# About this exercise:
Write the records out again, exactly as they stand below.

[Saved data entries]
▼
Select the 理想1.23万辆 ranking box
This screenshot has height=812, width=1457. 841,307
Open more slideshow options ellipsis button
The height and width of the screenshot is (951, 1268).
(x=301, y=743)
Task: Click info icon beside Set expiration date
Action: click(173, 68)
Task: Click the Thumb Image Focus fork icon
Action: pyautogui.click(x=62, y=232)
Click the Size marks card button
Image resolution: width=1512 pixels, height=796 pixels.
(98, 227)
▲
# Exercise answer:
Select the 理想1.23万辆 ranking box
This screenshot has height=812, width=1457. 841,307
Open more slideshow options ellipsis button
The height and width of the screenshot is (951, 1268).
(x=301, y=743)
Task: Click info icon beside Set expiration date
Action: click(173, 68)
Task: Click the Thumb Image Focus fork icon
Action: pyautogui.click(x=62, y=232)
Click the Size marks card button
Image resolution: width=1512 pixels, height=796 pixels.
(98, 227)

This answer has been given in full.